» **Exercise goal**: Starting at the first row and ending at the row that contains "coord(543,19)", edit those rows by replacing "form import icon" with "form export icon" and leaving everything else unchanged.

>>>>

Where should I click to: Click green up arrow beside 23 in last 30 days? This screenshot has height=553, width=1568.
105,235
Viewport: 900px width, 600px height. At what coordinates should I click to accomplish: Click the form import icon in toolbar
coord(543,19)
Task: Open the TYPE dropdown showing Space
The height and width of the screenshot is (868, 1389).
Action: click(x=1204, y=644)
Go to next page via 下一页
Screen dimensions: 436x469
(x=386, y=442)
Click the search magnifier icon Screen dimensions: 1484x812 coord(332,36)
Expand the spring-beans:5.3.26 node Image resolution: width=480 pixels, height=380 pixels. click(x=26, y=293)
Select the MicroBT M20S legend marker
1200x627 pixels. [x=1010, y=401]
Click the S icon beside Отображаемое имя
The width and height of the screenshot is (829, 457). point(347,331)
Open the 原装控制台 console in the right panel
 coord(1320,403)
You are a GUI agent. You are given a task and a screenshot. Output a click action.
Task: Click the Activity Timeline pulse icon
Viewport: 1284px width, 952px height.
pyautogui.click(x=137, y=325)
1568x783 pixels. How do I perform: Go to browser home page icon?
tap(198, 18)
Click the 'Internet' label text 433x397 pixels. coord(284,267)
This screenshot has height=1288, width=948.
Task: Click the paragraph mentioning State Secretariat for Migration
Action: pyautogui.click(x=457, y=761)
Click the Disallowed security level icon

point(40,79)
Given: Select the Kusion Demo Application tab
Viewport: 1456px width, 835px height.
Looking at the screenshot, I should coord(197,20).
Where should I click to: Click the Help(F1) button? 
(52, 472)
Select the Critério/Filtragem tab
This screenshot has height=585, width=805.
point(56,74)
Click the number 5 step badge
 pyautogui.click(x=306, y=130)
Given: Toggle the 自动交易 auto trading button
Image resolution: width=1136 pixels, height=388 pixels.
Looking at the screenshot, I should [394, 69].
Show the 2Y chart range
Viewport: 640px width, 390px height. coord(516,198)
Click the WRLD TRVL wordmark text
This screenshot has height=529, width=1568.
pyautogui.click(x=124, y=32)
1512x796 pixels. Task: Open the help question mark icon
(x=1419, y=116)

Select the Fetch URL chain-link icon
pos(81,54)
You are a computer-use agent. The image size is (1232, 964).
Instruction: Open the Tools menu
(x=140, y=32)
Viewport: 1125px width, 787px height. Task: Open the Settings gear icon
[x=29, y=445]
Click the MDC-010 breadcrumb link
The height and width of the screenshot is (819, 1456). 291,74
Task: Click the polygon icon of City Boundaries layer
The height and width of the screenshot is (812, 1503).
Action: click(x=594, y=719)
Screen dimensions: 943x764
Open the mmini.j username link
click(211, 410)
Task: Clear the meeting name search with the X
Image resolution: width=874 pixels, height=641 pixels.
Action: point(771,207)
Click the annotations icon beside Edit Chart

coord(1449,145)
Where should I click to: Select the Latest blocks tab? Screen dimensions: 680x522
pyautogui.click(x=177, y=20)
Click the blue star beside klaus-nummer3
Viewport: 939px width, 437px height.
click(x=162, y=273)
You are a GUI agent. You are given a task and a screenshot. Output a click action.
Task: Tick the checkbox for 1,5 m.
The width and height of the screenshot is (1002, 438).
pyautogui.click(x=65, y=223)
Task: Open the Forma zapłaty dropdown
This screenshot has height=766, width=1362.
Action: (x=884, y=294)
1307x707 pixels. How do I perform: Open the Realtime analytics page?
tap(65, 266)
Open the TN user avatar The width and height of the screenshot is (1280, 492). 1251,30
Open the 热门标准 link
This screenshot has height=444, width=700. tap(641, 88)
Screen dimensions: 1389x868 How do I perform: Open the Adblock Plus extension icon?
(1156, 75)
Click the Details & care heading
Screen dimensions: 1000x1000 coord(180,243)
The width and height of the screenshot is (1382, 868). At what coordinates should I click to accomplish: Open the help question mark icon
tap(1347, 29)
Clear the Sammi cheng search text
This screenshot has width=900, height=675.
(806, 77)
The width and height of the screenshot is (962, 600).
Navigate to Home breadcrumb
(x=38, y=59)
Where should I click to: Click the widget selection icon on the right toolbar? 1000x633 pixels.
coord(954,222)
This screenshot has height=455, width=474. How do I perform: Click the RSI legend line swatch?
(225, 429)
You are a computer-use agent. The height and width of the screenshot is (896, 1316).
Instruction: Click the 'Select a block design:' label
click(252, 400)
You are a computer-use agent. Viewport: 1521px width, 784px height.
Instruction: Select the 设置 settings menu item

<<<<

» **Answer for the task**:
Where should I click to: Click green up arrow beside 23 in last 30 days? This screenshot has height=553, width=1568.
105,235
Viewport: 900px width, 600px height. At what coordinates should I click to accomplish: Click the form export icon in toolbar
coord(543,19)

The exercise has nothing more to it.